Question

3. Below is the decay curve for bismuth-210. What is the half-life for the radioisotope? What percent of the isotope remains after 20 days? How many half-life periods have passed after 25 days? How many days would pass while 32 grams decayed to 8 grams?

Answer 1

See below

Explanation:

Firstly, to find the half-life from a decay curve, you must draw a horizontal line across from half of the initial activity (or mass of the radioisotope) and then draw a vertical line down from this point to the time axis.

In this case, the time for the mass of the radioisotope to halve is 5 days, so this is the half-life.

After 20 days, observe that only 6.25 grams remain. This is, quite simply, 6.25% of the original mass.

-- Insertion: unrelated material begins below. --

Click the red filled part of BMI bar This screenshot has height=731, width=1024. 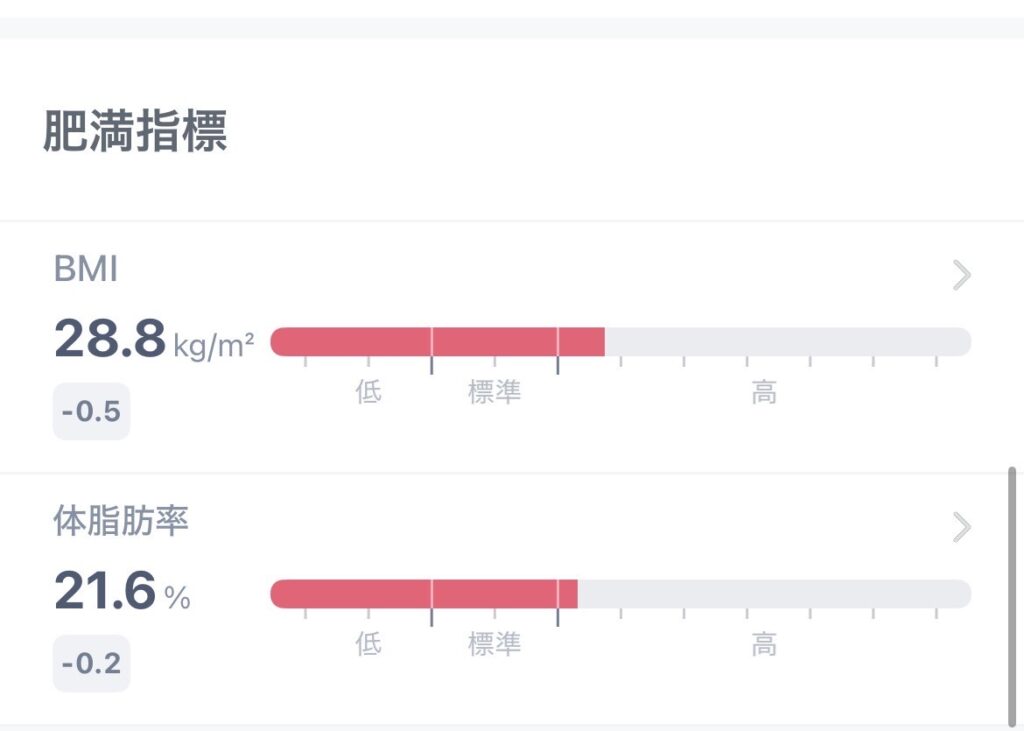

We worked out in part i) that the half-life is 5 days, so after 25 days, `25/5` or 5 half-lives will have passed.

Finally, for part iv), we are told that we start off with 32 grams. After 1 half life this will have halved to 16 grams, and after 2 half-lives this will have halved again to 8 grams. Hence, a total of 2 half-lives (that is, 10 days), will have passed.

You can model this quite simply by an equation like

Remaining Mass `= M_(1) * 0.5^n`,

where `n` is the number of half lives which have elapsed and `M_1` is the initial mass.